→ ASSIGNMENT:
Locate the line containing "ANGGOTA DEWAN PATI" in the material below. Copy that line and all following lines through the end exactly, omitting any pictures.
——
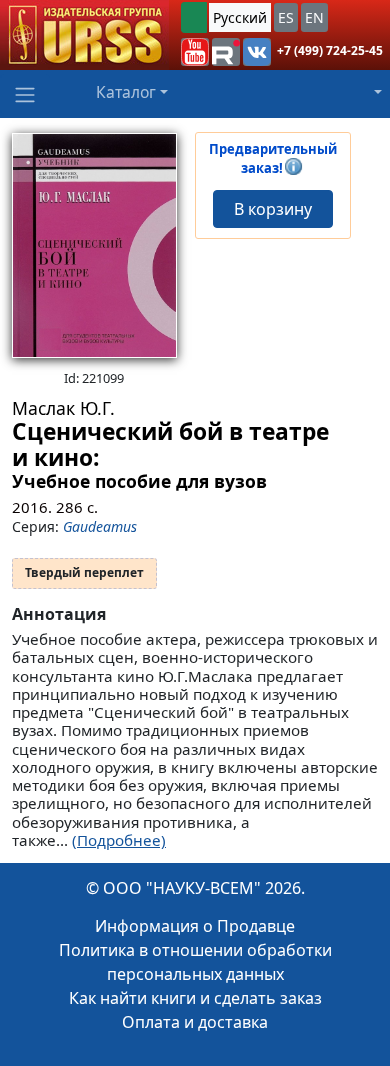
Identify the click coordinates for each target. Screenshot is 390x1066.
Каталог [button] (126, 92)
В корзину (273, 209)
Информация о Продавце (195, 926)
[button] (195, 52)
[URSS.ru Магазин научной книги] (84, 35)
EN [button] (314, 17)
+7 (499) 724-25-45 (330, 50)
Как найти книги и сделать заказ (195, 998)
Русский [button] (240, 17)
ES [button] (286, 17)
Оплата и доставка (195, 1022)
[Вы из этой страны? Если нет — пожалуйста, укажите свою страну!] (194, 17)
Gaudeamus (100, 526)
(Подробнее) (119, 840)
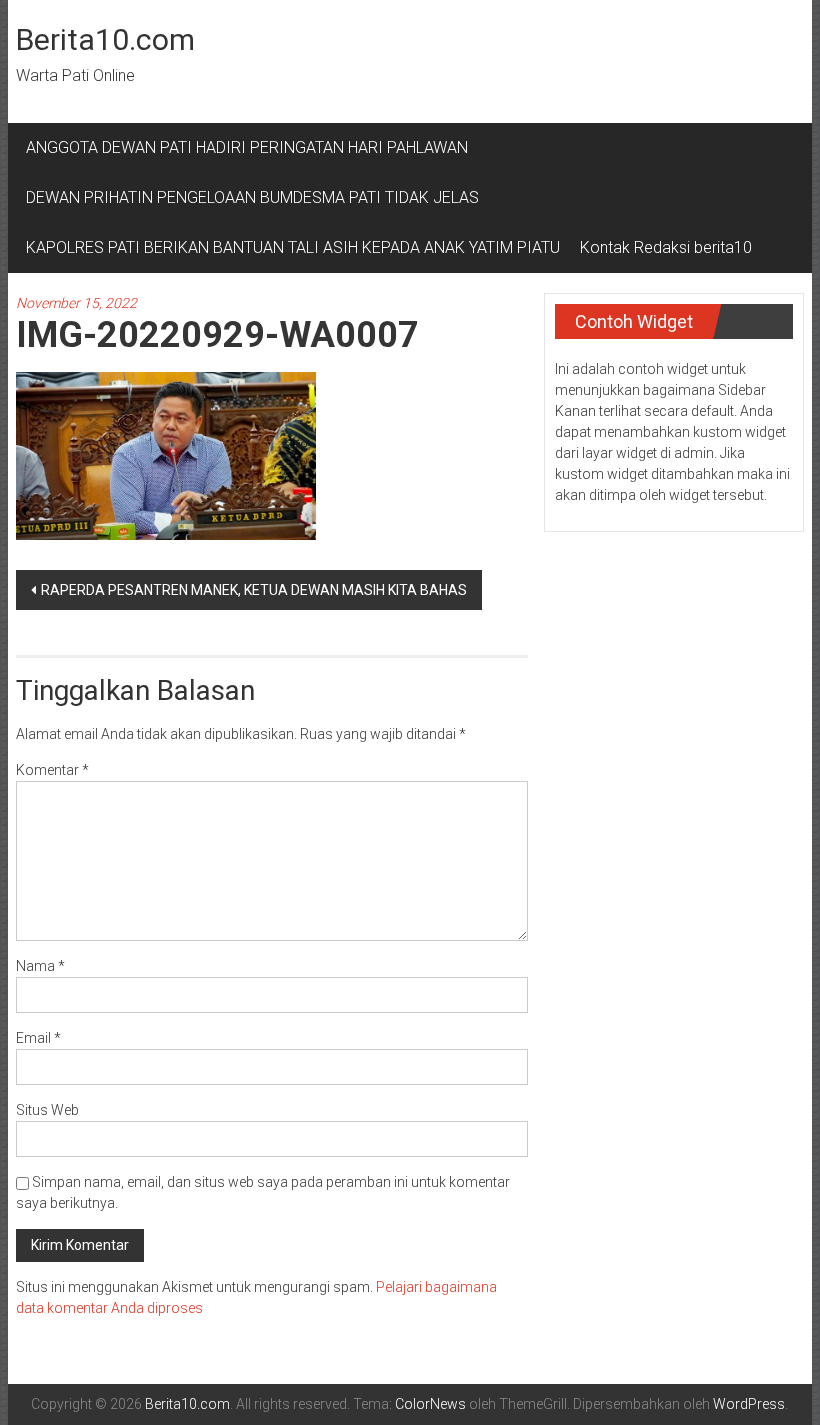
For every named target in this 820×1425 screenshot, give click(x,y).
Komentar (52, 770)
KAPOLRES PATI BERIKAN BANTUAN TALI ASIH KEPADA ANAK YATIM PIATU (293, 247)
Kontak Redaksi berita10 (666, 247)
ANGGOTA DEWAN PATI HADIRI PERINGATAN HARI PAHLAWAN (251, 147)
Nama (40, 966)
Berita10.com (105, 39)
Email (38, 1038)
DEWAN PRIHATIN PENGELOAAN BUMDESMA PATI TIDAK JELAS (252, 197)
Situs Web (47, 1110)
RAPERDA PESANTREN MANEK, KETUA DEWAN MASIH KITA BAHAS (254, 590)
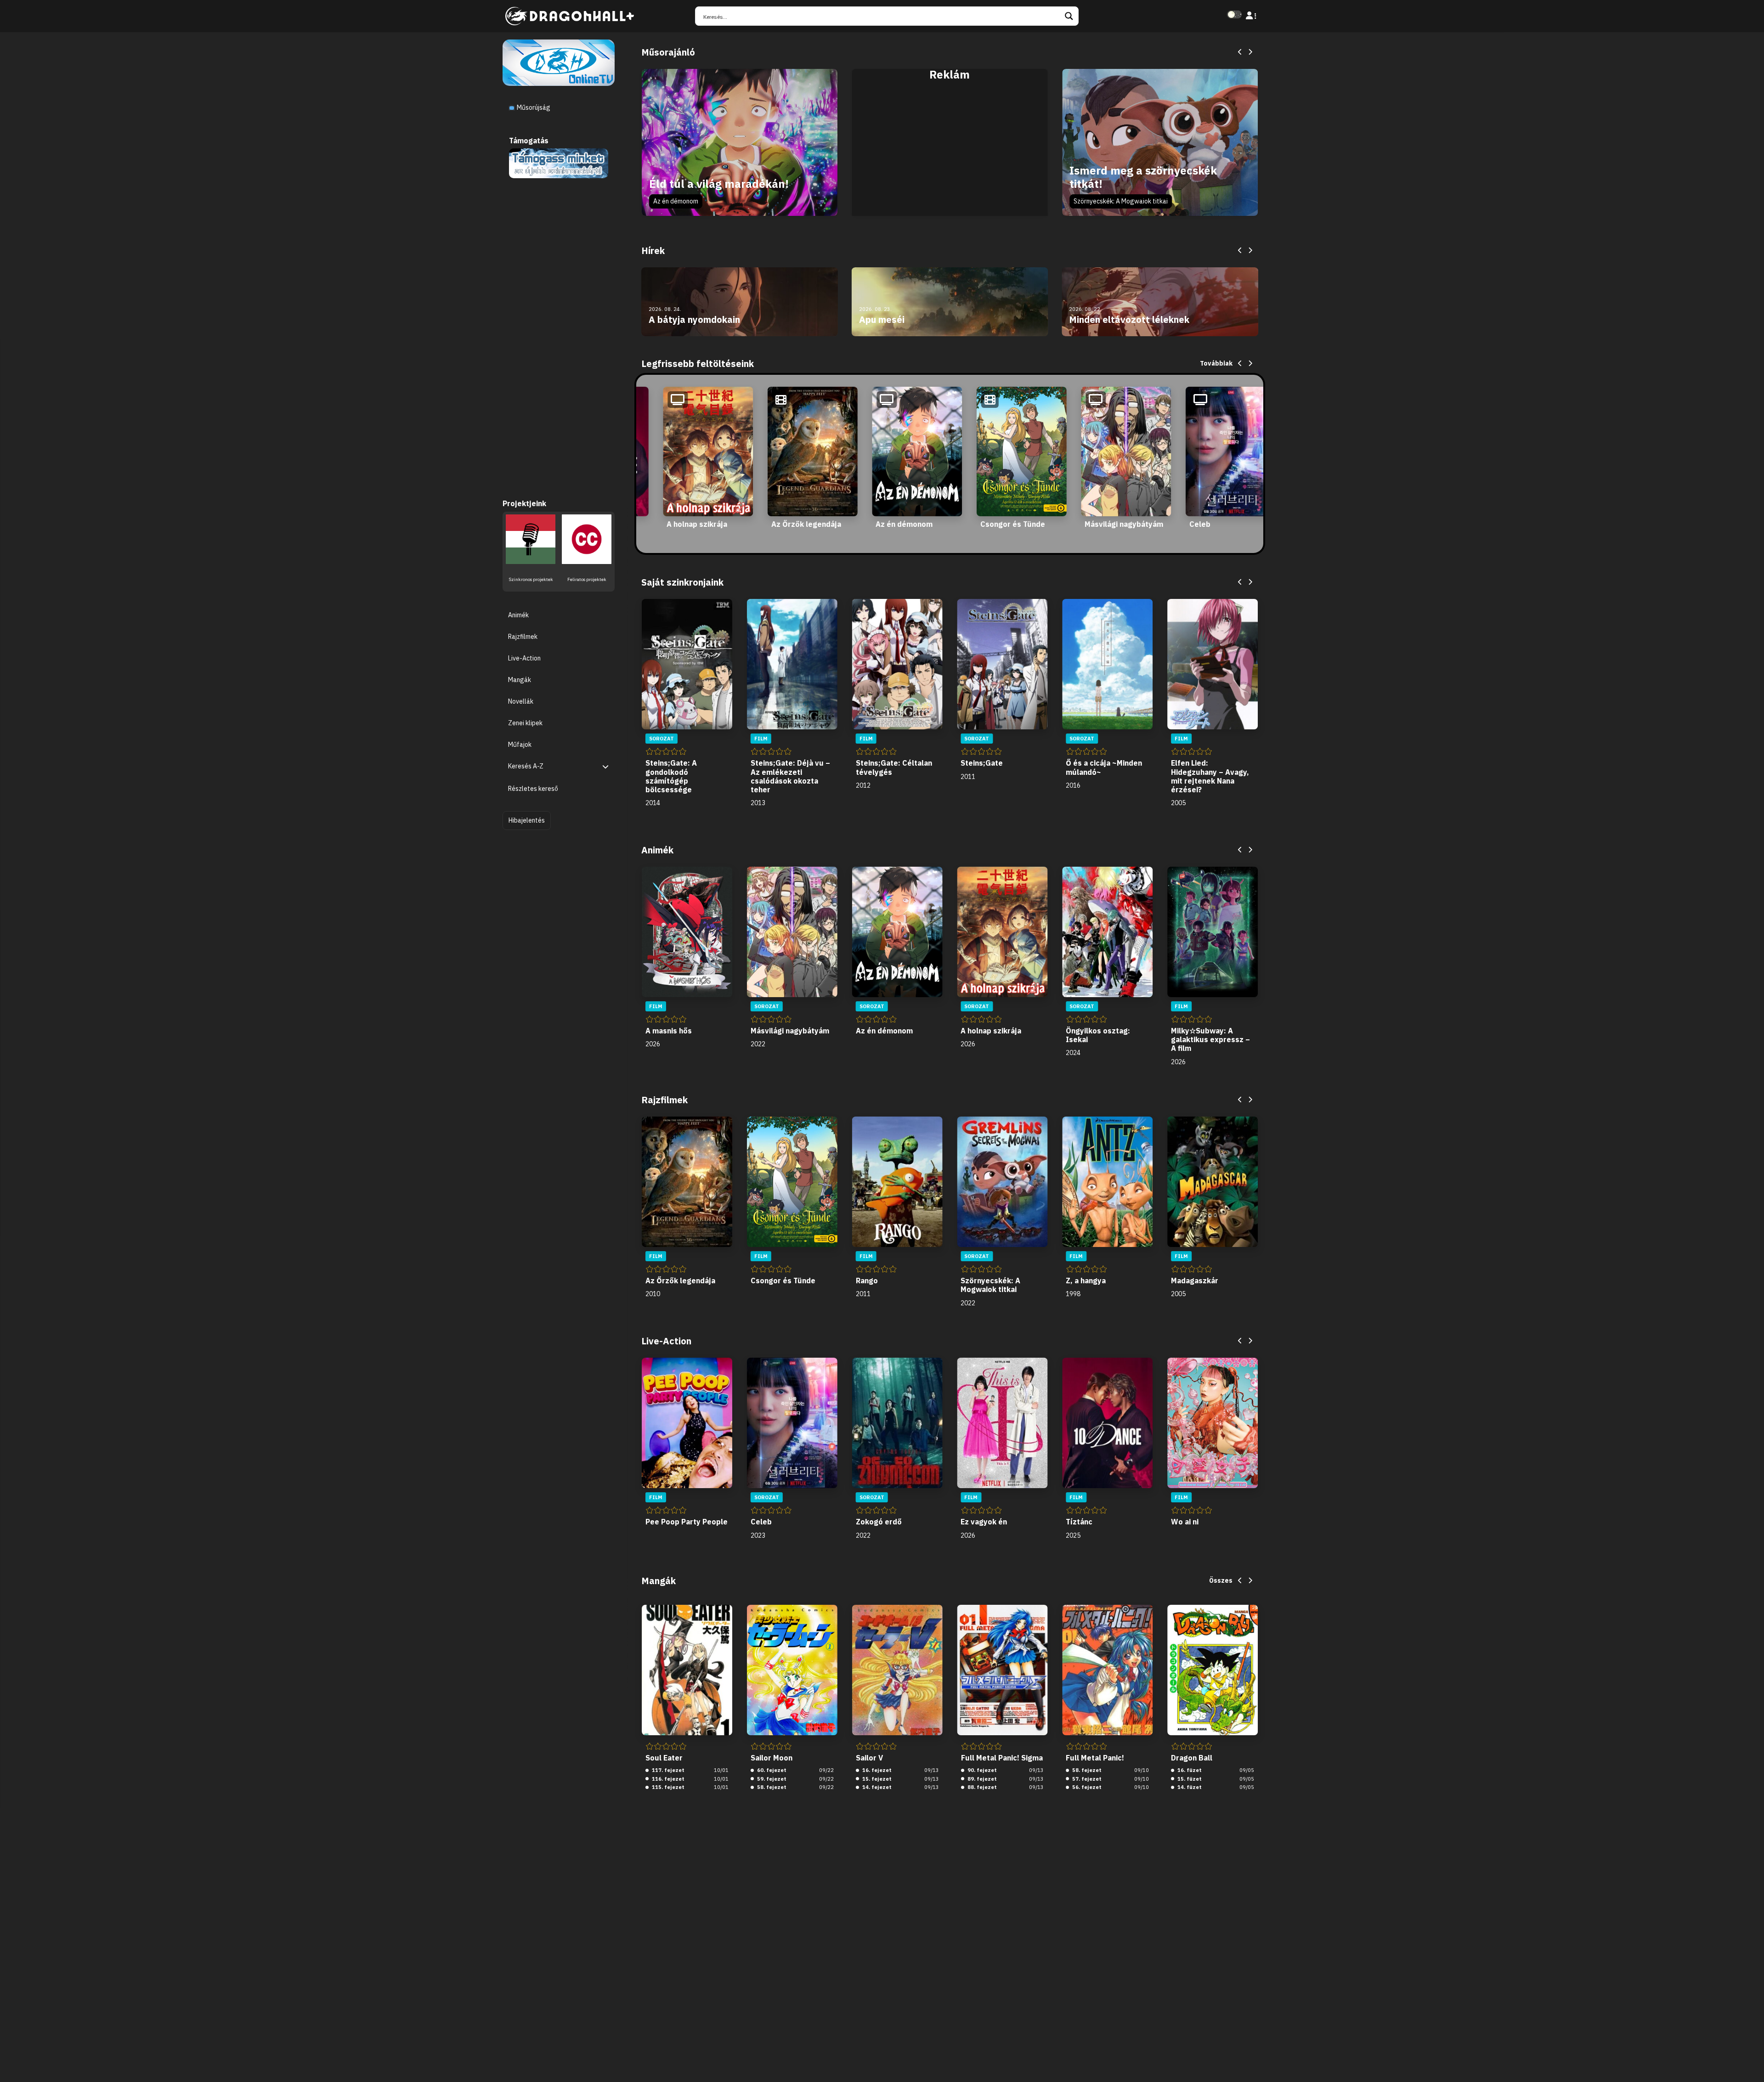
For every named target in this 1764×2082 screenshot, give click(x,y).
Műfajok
——
→ FINAL ANSWER:
ANGGOTA DEWAN PATI HADIRI PERINGATAN HARI PAHLAWAN (251, 147)
Nama (40, 966)
Berita10.com (105, 39)
Email (38, 1038)
DEWAN PRIHATIN PENGELOAAN BUMDESMA PATI TIDAK JELAS (252, 197)
Situs Web (47, 1110)
RAPERDA PESANTREN MANEK, KETUA DEWAN MASIH KITA BAHAS (254, 590)
For every named target in this 1764×2082 screenshot, give click(x,y).
Műfajok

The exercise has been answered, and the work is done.